Step 4: Count the number of choices for the ones place.
Since we have used three numbers already (8, 1, and the even number chosen for the tens place), there are 3 remaining numbers: 3, 5, and 9. We can choose any of these numbers for the ones place. Therefore, there are 3 choices for the ones place.
Step 5: Multiply the number of choices at each step.

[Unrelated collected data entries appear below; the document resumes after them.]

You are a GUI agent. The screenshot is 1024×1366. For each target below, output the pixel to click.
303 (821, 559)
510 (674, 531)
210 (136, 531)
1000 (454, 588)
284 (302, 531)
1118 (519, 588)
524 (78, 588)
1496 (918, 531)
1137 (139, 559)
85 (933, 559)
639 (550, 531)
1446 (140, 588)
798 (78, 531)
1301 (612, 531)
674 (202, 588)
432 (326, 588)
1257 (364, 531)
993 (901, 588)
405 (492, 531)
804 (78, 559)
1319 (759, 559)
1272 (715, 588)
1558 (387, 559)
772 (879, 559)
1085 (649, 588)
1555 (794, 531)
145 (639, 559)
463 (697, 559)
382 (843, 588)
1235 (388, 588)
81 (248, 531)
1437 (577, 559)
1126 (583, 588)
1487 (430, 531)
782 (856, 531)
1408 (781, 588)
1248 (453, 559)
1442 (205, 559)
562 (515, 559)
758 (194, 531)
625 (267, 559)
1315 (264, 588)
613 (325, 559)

To find the total number of different 4-digit even numbers, we need to multiply the total number of choices at each step. Thus, 1 choice for the thousands place multiplied by 4 choices for the hundreds place, multiplied by 2 choices for the tens place, multiplied by 3 choices for the ones place.
1 x 4 x 2 x 3 = 24
Therefore, there are 24 different 4-digit even numbers that can be formed from the given digits with no repetition allowed.
To find the number of different 4-digit even numbers that can be formed from the given digits (1, 3, 5, 6, 8, and 9) without repetition, we need to consider a few conditions:
1. The thousands digit cannot be zero, as 4-digit numbers cannot start with zero.
2. The units (ones) digit must be an even number, i.e., either 6 or 8.
Now let's break down the problem into steps:
Step 1: Determine the number of choices for each digit.
- Thousands digit: Since zero is not allowed, we have 5 options: 1, 3, 5, 6, 8.
- Hundreds digit: We have 5 digits remaining after choosing the thousands digit.
- Tens digit: We have 4 digits remaining after choosing the thousands and hundreds digits.
- Units (ones) digit: We have only 2 options, either 6 or 8, as it must be even.
Step 2: Multiply the number of choices for each digit.
To get the total number of possible combinations, we multiply the number of choices for each digit.
Number of choices for the thousands digit = 5
Number of choices for the hundreds digit = 5
Number of choices for the tens digit = 4
Number of choices for the units (ones) digit = 2
Total number of possible combinations = 5 * 5 * 4 * 2 = 200
Therefore, there are 200 different 4-digit even numbers that can be formed from the given digits without repetition.